Water/Methanol 50:50

-54

76

Ethylene Glycol

-13

197

Water/Ethylene Glycol 50:50

-34

107

Propylene Glycol

-59

188

Water/Propylene Glycol 50:50

-33

107

Glycerol

17

290

Water/Glycerol 50:50

-23

107



Specially-Formulated Bath Liquids

If you’d rather not make your own water bath liquid blend, you can opt to buy special liquids from manufacturers. For example, PolyScience manufactures a range of Polytherm fluids for high-temperature applications and Polycool fluids for low-temperature applications.

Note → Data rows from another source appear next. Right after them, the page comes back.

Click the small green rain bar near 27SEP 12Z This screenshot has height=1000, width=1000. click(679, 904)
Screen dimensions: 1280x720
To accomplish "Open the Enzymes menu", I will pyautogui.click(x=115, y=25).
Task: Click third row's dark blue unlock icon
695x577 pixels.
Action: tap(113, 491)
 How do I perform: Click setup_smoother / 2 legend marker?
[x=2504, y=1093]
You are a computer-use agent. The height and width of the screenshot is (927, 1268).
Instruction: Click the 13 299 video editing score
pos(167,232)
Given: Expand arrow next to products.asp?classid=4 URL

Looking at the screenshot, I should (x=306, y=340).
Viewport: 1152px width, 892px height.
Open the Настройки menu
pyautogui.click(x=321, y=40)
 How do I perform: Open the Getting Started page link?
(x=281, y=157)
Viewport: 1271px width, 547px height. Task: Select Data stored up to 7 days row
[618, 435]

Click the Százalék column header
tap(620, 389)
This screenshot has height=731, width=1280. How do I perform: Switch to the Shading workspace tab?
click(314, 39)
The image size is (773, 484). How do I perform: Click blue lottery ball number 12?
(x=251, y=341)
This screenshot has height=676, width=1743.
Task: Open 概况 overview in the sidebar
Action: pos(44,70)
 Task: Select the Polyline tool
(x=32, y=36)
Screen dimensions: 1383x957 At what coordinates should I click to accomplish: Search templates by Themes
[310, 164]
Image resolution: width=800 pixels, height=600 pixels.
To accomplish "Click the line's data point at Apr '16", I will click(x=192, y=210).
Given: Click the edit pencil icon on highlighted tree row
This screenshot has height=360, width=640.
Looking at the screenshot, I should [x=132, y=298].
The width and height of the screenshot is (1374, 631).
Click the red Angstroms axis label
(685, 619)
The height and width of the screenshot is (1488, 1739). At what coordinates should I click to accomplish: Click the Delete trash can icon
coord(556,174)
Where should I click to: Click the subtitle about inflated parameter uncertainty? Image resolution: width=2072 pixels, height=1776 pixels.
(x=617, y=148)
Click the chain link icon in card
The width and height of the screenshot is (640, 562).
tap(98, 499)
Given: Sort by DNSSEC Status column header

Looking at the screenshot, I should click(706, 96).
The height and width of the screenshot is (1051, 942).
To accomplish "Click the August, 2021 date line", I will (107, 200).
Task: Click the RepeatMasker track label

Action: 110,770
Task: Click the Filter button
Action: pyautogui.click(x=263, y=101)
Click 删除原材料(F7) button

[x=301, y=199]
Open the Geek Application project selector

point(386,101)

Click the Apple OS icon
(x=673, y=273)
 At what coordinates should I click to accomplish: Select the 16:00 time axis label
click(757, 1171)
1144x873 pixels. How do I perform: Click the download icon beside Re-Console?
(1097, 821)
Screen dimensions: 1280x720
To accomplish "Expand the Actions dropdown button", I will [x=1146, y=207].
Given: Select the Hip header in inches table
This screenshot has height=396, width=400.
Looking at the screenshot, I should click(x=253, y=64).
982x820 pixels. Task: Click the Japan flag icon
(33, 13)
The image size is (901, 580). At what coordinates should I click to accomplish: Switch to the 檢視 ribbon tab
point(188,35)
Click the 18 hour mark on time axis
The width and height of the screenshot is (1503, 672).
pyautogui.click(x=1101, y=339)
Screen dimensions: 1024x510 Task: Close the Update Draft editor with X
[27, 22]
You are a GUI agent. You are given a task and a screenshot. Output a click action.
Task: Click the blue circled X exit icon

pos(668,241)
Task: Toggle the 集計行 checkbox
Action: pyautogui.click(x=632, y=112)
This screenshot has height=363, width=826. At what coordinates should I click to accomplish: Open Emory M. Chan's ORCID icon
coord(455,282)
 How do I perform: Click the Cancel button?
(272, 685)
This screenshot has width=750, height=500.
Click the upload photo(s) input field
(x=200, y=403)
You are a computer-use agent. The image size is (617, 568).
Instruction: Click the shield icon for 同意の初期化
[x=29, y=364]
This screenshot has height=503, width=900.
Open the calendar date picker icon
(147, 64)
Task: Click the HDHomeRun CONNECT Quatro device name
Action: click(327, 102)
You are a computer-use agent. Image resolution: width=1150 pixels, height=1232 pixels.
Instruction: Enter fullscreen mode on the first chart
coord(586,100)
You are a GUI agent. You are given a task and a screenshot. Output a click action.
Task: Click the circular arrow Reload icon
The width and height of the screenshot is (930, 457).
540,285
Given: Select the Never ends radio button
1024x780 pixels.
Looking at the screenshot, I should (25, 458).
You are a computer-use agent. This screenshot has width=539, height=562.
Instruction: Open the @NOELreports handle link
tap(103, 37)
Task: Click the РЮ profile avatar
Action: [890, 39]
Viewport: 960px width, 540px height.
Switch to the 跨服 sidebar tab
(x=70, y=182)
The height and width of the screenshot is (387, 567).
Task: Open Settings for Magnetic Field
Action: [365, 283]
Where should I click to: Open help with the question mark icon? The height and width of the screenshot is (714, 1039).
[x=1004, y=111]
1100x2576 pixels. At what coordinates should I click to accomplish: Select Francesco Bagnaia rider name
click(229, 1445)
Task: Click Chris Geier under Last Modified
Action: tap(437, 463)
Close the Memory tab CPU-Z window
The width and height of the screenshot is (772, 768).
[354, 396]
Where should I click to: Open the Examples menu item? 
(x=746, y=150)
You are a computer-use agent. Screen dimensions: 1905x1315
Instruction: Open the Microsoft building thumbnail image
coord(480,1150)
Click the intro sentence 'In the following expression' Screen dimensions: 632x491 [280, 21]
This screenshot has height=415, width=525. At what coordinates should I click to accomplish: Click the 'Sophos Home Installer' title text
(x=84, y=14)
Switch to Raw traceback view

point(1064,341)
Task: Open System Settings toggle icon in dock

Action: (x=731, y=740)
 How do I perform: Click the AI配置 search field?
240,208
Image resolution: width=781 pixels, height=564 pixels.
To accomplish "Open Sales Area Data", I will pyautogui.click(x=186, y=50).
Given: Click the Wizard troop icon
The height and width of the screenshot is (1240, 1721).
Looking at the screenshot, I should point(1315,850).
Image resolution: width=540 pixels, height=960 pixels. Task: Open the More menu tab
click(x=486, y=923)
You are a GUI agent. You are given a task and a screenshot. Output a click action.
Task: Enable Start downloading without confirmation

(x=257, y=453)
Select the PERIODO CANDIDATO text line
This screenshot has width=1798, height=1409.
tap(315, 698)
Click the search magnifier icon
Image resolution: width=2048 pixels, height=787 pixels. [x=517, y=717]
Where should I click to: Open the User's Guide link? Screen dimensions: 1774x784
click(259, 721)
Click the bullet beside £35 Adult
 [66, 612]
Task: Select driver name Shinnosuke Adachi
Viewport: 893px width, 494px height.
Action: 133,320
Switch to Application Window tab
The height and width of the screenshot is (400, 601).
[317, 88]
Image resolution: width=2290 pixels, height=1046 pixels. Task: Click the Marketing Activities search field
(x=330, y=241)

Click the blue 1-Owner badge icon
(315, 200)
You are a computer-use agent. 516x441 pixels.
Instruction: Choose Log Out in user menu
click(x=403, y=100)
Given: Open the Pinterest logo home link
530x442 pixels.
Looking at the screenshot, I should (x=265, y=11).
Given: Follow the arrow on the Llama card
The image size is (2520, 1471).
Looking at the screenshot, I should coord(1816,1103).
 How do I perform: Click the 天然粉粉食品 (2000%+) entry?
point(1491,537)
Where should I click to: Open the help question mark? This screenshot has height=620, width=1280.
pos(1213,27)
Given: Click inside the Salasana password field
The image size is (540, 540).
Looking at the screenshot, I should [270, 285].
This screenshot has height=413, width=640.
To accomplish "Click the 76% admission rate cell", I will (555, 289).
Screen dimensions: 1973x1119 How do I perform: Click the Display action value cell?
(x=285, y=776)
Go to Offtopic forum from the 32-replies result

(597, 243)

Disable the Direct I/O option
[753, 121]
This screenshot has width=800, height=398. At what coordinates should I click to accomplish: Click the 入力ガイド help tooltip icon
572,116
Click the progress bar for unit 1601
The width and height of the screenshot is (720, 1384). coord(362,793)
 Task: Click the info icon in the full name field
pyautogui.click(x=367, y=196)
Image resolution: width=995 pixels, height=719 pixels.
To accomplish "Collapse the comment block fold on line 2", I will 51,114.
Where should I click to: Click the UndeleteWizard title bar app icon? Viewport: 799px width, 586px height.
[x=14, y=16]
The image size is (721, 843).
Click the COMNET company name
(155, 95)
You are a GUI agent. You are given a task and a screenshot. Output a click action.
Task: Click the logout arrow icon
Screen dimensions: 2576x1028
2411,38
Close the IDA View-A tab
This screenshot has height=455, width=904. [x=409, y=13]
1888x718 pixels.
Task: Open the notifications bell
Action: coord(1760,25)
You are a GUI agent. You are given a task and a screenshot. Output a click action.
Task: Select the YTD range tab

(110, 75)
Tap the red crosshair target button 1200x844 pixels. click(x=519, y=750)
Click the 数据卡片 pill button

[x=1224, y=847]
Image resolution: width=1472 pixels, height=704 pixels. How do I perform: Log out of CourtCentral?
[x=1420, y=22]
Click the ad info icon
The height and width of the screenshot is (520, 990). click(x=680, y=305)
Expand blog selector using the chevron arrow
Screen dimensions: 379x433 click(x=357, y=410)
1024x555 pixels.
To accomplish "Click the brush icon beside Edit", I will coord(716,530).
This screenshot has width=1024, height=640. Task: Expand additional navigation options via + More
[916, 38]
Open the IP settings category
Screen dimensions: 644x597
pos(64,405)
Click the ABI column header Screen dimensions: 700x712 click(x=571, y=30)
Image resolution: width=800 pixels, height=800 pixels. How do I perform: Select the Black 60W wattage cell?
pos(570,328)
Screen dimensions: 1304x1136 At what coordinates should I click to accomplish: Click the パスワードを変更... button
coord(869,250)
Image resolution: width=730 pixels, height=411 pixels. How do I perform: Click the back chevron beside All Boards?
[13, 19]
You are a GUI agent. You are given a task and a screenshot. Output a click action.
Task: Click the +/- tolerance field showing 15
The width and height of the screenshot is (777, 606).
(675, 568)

The below table shows the different variations available and what temperature ranges they cover, along with their prices.


Title

Temperature

Polytherm S150

50°C - 150°C

Polytherm S200

100°C - 200°C

Polytherm S250

150°C - 250°C

Polytherm M170

50°C - 170°C

Polycool HC-50

-50°C - 100°C

Polycool EG-25

-25°C to 100°C mixed 50%/50% with distilled water

Polycool PG-20

-20°C to 100°C, mixed 50%/50% with distilled water

Polycool MIX-25

-25°C to 100°C


Depending on which you opt for, these may have the benefits of being non-toxic, non-corrosive, stable, and highly conductive. Of course, this is a more expensive route than making your own blends.